Nataly Amaya and Monica Cisneros are stepsisters, but growing up in El Salvador, they never knew each other.

Nataly’s mom married Monica’s dad while living in Vallejo, California, near San Francisco. The girls were raised by different grandparents in different parts of El Salvador. When they met, at 15 and 16 years old, they weren’t sure they’d ever get along. They seemed too different.

“She’s more feminine than I am,” says Nataly, who has a piercing in one eyebrow and likes to wear all black.

She saw Monica as a girly-girl.

“And she’s really sensitive. I grew up around all boys, and I never had a girl around who cared about fashion.”

Laughing, Monica admits she cries about everything. At first she saw Nataly as tougher, more reserved.

“She sometimes tries to hide what she’s feeling,” she says.

As different as they were, the two girls shared one important thing: fear, of the gangs rampant in El Salvador. In their early teens, both girls were threatened they would be kidnapped. Afraid for their lives, they connected and decided to migrate north, together, to be with their parents in California.

“I think the whole journey was a factor for us to get to know each other and feel closer,” says Nataly. “The feelings kill you inside. You think, ‘I’ve left everyone behind. I’ve left my family, my friends. It’s Monday and you think, ‘I would be at school right now,’ or, ‘I’d be coming home now.’ And the only thing you have are the people traveling with you.”

The girls rode north by bus through Guatemala and Mexico. It’s a hard journey for anyone, but for two teenage girls, it was grueling. They tried to make jokes to make each other laugh. On one cold night, with no blankets on the bed where they were staying, they huddled together and wrapped the sheets and towels around each other to keep warm.

Then, one day, Mexican officials took Monica off a bus to question why she was in the country, and the two girls were separated.

“I was close to being deported,” Monica remembers. “But since I had my police report, they let me go.”

By the time the officials let her go, the bus had gone on without her, and Nataly was already in the next town. That’s when Monica realized she missed her sister. That night, she couldn’t sleep.

“I was afraid of everything. I had never been alone before. I was just crying and crying. And after that, I was scared every time I saw a policeman or a soldier,” she says.

When she was able to reunite with Nataly the next day, both girls leaned on each other more for comfort.

Related: Getting an education is the latest battle for migrant children who crossed US border alone 

It took them two weeks to reach the US. The US Border Patrol stopped them in Texas, and they were separated in detention, and then released, one by one, to live with their parents while they waited for their court dates. Nataly was detained a week longer than her stepsister. When she finally flew to California, she was really nervous, until she saw Monica again in the airport.

“I was coming down the steps and the first person I saw was Monica.
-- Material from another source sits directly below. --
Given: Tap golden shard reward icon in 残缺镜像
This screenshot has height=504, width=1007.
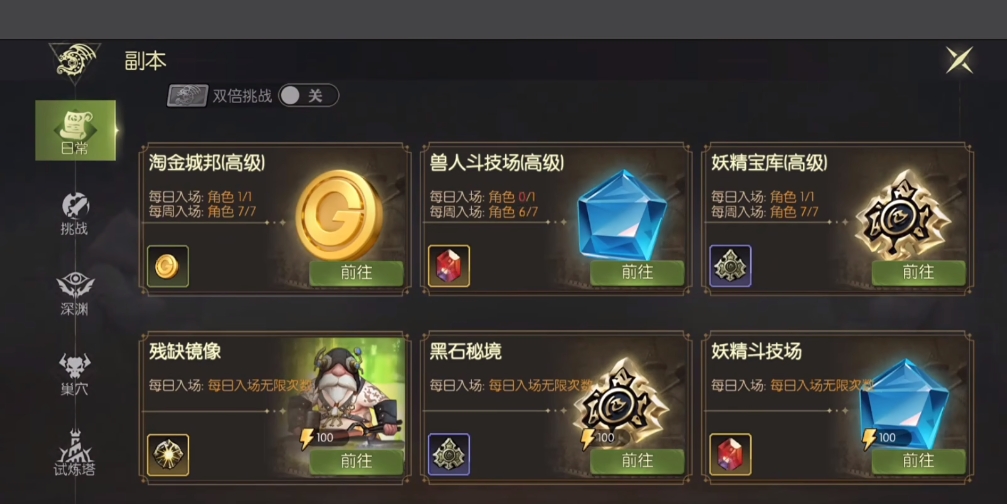Looking at the screenshot, I should (168, 455).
Then, I looked and saw my mom.” Nataly chokes up, remembering.

She hadn’t seen her mother in 11 years, since she was 5 years old.

The reunion was joyful, but also painful. Monica hadn’t seen her dad since she was little either. It was hard to get used to this new family: parents they didn’t really know, a little brother born in the US and stepparents.
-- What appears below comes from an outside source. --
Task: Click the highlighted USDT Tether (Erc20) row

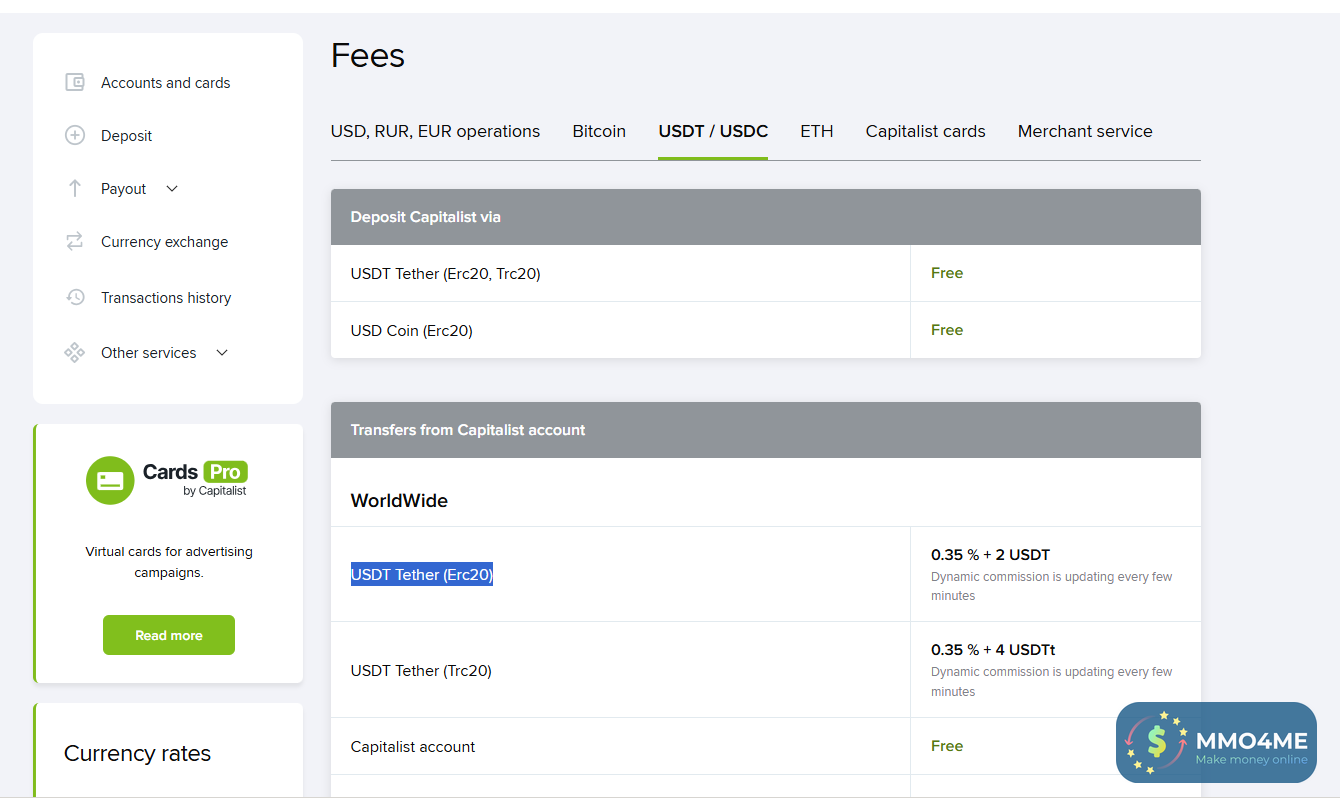Action: tap(422, 575)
“It was a war at first,” says Nataly’s mom Rosa. “Nataly didn’t want her stepdad to say anything to her. She would explode and yell at him. And if I said anything to Monica, she would answer, ‘You aren’t my mom!’”
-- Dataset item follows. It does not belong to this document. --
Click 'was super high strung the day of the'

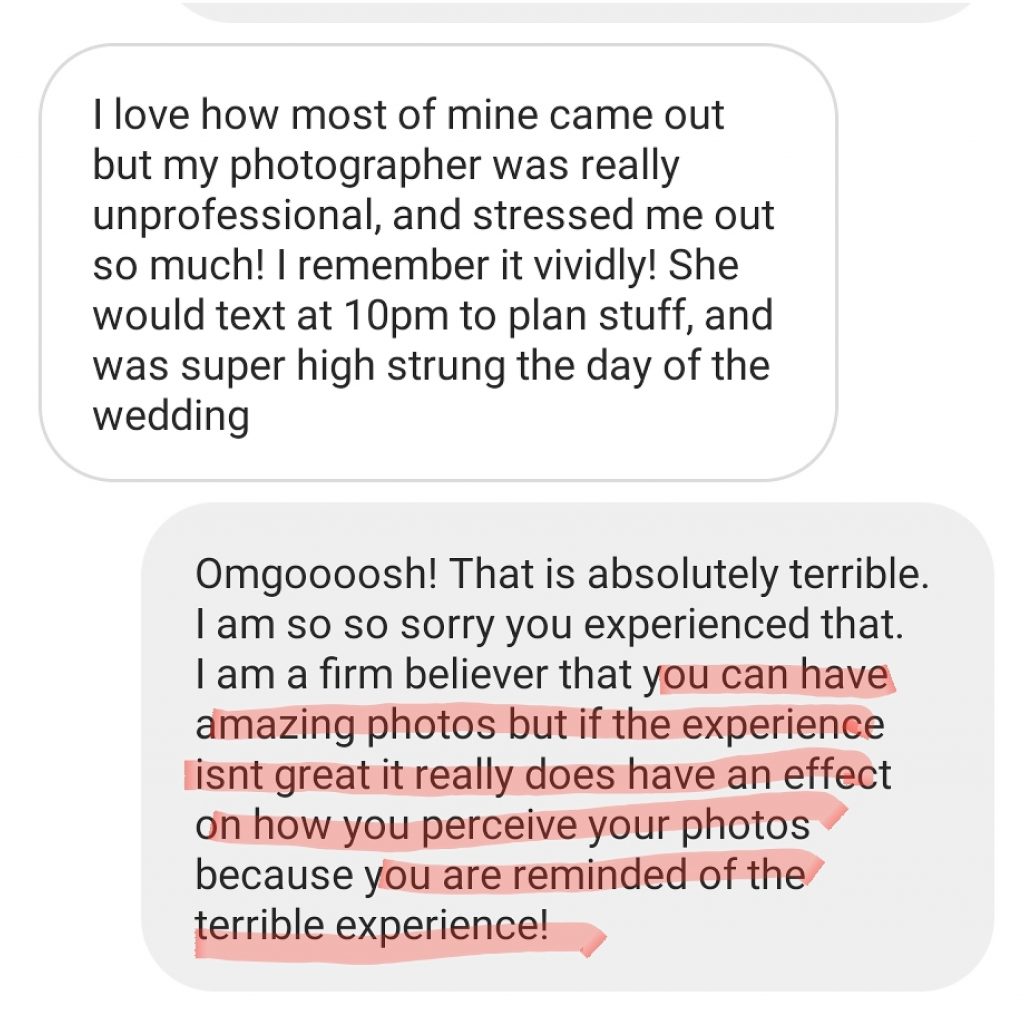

Monica giggles hearing this.

“Now, when we remember that, we laugh about everything we went through,” she says.

What kept the girls going as they struggled to adjust to a new country, a new language, and a new family, was the sister they each found on the journey.

“The first night we got bunk beds,” Nataly says, “Monica couldn’t sleep and she asked if she could come down and sleep with me. That’s when I realized we were starting to love each other.”

Sisters Migration 4
Matthew is both Nataly and Monica's brother. Here, Nataly helps him tie his shoes.Zaidee Stavely

At the family’s apartment in Vallejo, Monica peeks over Nataly’s shoulder while she plays with her cell phone. The two giggle and laugh with their mom and dad, tease their 2-year-old brother, and fight playfully over the last pastry after dinner. They do everything together now. They take almost all the same classes at high school and work at the same McDonald’s in the afternoons.

Last May, both girls won asylum to stay in the United States, after attorneys from the Centro Legal de la Raza in Oakland argued successfully that they were persecuted in El Salvador because they were seen as vulnerable because their parents didn’t live with them. The girls say it’s a relief to know they can stay here.

They still fight sometimes. In true sisterly form, Nataly says she hates it when Monica borrows her clothes. Still, she admits they’re closer now to each other than to almost anyone else.

“Everything we’ve gone through, we share it,” Nataly says. “Going to a new high school where they don’t speak your language would be scary for anyone. It helps to have someone by your side from the very first day.”

It helps to have a sister, who knows you, and what it took to get to the United States, in a way no one else can.